### TASK
Pictures stay out; everything else in the records below gets copied exactly.

### TASK INPUT
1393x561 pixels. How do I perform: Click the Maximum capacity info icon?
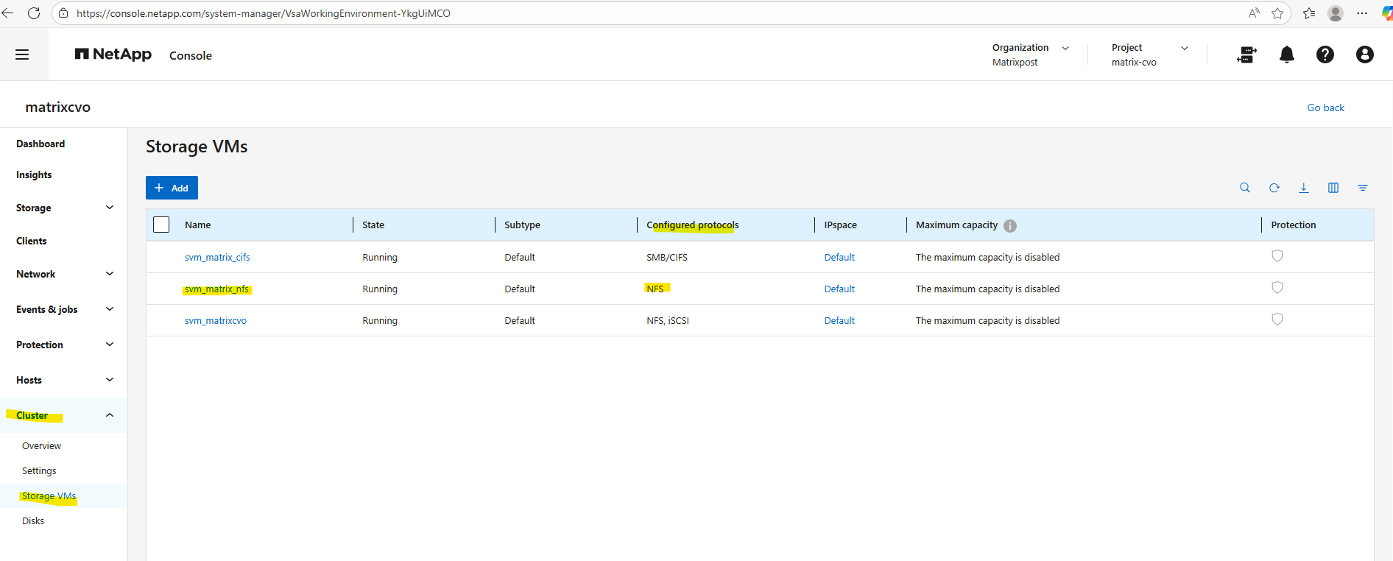(x=1009, y=226)
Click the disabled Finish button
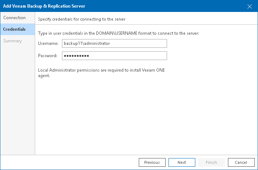Screen dimensions: 258x170 pyautogui.click(x=211, y=162)
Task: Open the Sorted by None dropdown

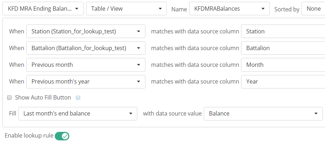Action: tap(313, 9)
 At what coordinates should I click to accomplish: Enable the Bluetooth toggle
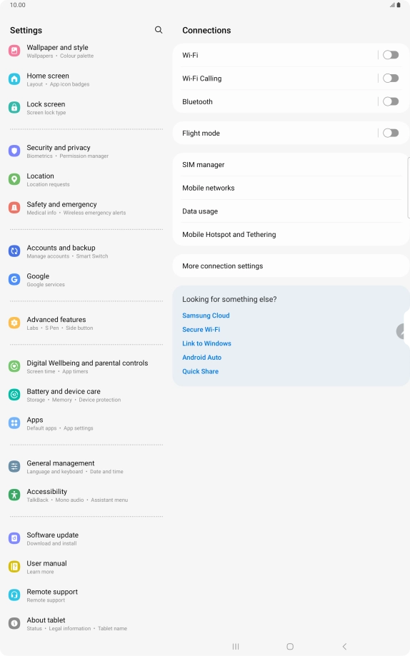pos(391,101)
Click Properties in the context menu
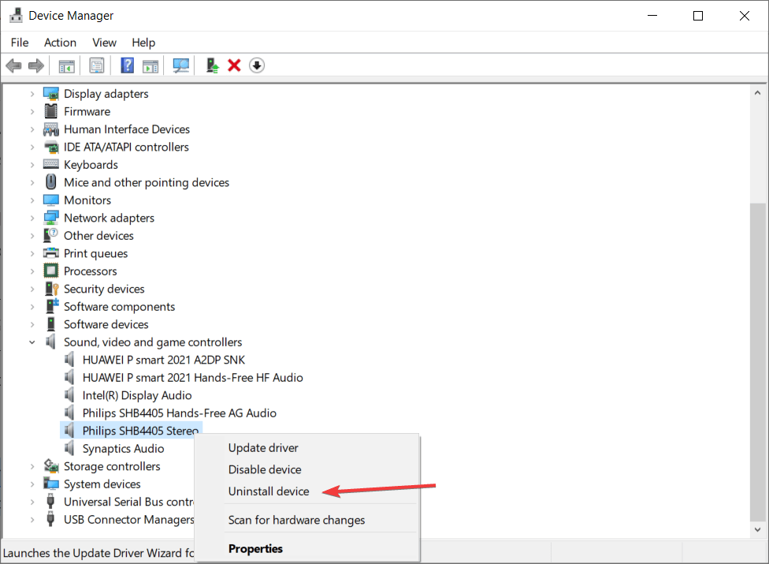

### ANSWER BOX
1393x561 pixels. How do I perform: Click the Maximum capacity info icon?
(x=1009, y=226)
Click the disabled Finish button
Screen dimensions: 258x170 pyautogui.click(x=211, y=162)
Task: Open the Sorted by None dropdown

Action: tap(313, 9)
 At what coordinates should I click to accomplish: Enable the Bluetooth toggle
pos(391,101)
Click Properties in the context menu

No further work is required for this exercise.